China stocks fall 7.4%, cap 2-week nose dive

China's stocks capped their steepest two-week plunge since December 1996 on Friday as investors who use borrowed money to buy equities cut holdings and concern grew that valuations were excessive.

The Shanghai composite index sank 7.4 percent Friday, taking its decline from its June 12 high to 19 percent, on the cusp of a bear market. Technology, industrial and material companies led declines in the two-week period, with Neusoft Corp., China Railway Construction Corp. and Hainan Mining Co. tumbling more than 30 percent.

Strategists at BlackRock Inc., Credit Suisse Group AG and Bank of America Corp. this month warned that the nation's equities were in a bubble. The median stock on mainland exchanges is valued at about 85 times earnings -- higher than when the market peaked in October 2007 and compared with a multiple of 20 for the U.S.

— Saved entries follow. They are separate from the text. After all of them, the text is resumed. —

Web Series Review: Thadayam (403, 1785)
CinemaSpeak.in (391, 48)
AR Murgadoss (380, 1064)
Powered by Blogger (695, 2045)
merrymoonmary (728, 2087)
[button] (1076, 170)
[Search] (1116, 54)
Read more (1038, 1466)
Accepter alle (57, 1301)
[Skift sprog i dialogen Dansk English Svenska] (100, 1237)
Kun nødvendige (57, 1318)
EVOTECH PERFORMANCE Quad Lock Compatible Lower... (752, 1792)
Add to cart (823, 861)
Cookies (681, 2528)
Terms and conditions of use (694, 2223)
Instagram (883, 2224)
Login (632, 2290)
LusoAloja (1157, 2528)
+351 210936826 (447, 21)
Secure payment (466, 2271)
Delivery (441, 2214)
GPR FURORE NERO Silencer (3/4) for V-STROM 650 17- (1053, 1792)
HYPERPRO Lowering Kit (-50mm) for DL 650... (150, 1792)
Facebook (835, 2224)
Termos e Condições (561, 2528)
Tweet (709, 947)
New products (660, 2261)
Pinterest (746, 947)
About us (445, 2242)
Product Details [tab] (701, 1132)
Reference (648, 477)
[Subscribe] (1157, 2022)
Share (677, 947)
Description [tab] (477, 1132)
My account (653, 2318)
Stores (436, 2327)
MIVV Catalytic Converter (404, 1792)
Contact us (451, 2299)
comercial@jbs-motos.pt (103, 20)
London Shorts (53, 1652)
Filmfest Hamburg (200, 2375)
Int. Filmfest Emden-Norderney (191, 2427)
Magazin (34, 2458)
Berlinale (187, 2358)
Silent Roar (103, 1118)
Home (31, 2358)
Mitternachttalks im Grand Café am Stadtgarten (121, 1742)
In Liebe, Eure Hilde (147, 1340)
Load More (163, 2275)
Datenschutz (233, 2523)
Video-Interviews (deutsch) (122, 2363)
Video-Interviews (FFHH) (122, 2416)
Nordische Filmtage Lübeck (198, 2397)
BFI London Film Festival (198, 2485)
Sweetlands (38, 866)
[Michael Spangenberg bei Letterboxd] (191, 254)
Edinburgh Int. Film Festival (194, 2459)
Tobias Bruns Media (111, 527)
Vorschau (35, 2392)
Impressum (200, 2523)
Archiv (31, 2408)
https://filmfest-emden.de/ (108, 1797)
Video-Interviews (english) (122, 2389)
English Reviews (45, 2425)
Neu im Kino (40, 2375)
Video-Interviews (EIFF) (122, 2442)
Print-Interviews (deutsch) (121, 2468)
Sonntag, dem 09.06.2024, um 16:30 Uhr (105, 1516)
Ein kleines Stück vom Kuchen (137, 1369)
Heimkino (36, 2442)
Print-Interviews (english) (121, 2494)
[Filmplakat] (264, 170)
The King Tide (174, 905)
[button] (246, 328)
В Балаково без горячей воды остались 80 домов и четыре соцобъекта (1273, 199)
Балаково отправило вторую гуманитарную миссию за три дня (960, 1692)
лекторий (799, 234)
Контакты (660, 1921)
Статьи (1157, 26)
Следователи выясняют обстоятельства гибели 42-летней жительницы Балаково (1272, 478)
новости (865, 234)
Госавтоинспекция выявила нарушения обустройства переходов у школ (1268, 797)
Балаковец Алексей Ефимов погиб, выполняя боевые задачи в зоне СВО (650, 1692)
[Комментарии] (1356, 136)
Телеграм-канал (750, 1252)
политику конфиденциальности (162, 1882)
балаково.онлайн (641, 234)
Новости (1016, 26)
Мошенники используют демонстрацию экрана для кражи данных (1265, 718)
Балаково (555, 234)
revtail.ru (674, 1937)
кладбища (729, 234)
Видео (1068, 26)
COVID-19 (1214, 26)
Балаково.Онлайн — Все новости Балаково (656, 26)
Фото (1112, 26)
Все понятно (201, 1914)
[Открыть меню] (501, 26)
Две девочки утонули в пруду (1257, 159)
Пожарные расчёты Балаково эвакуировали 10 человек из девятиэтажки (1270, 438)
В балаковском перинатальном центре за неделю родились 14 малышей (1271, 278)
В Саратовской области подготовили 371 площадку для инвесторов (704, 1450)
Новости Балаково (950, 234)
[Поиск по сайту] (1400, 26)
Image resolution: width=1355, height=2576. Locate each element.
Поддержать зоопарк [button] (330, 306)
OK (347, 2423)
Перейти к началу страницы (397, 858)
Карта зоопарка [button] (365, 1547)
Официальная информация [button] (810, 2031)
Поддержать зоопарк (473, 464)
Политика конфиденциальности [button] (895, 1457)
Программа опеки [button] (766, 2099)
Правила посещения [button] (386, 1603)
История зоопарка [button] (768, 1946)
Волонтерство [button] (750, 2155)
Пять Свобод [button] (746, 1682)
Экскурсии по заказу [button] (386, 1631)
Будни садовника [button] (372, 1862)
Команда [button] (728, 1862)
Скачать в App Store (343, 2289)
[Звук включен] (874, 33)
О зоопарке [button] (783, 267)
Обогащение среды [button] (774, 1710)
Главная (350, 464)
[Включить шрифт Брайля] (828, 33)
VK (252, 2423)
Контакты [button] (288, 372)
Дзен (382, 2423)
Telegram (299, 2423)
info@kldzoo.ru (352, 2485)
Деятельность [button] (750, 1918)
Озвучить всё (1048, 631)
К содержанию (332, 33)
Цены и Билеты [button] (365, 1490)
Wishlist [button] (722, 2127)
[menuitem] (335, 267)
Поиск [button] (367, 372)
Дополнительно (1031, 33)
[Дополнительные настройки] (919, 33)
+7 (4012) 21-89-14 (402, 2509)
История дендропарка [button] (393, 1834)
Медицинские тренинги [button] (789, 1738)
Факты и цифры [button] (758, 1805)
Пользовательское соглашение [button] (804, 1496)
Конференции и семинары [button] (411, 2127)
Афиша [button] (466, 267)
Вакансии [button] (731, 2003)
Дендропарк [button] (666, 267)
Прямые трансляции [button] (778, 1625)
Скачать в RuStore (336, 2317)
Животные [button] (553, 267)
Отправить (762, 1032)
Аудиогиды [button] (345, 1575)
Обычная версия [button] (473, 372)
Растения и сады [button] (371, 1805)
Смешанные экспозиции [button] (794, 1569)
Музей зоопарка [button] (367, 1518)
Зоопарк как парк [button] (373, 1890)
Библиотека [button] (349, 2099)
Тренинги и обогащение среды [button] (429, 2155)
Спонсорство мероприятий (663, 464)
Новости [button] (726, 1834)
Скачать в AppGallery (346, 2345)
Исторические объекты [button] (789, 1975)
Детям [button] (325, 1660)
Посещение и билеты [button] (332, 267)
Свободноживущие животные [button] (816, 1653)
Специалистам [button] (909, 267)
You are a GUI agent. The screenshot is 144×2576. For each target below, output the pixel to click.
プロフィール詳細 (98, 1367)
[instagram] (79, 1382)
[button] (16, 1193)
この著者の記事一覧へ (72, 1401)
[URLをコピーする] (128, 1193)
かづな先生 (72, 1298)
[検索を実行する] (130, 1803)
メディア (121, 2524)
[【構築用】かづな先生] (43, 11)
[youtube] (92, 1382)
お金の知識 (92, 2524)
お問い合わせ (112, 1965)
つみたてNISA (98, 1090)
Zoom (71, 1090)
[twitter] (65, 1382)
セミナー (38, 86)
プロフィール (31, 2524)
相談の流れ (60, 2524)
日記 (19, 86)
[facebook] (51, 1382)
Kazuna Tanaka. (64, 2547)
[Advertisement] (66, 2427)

"We suspect there will be will be some more forced sales in the coming few days happening in the market," Steve Yang, China equity strategist at UBS Group AG in Shanghai, said Friday in a phone interview. "It's probably not a wise time to buy at the current stage."

The declines have turned China's stock market from the world's best performer to the worst. About 950 of the 1,105 members on the Shanghai Composite have declined since June 12. Before then, only two companies had fallen this year.

Indexes of technology shares and smaller companies, which led China's world-beating rally through mid-June, both entered bear markets Friday. The ChiNext index slid 25 percent in the two-week period, including a record 8.9 percent plunge Friday to meet the common definition of a 20 percent bear-market decline.

Outstanding margin debt on the Shanghai Stock Exchange dropped for a fourth day on Thursday to $229 billion, the longest stretch of declines since before the week-long lunar new year holidays in February.

"People at work talk about their stock investment all day, debating whether the market has exited a bull run and entered bear market," said Liu Chang, 28, who works in the tobacco industry in Wuxi, near Shanghai. "People who are not mentally strong enough have exited the market."

The Shanghai gauge has surged 106 percent over the past year as margin debt climbed to a record and investors speculated monetary stimulus will revive the weakest economic expansion in more than two decades.

The stocks favored most by margin traders at the height of China's boom in mid-June have since tumbled 26 percent. The benchmark index has had nine straight sessions of intraday swings exceeding 2 percent.

The losses Friday came after Morgan Stanley advised clients to refrain from purchasing mainland shares, saying the Shanghai composite's June 12 high likely marked the top of the rally.

"This is probably not a dip to buy," wrote Jonathan Garner, the head of Asia and emerging-market strategy at Morgan Stanley in Hong Kong.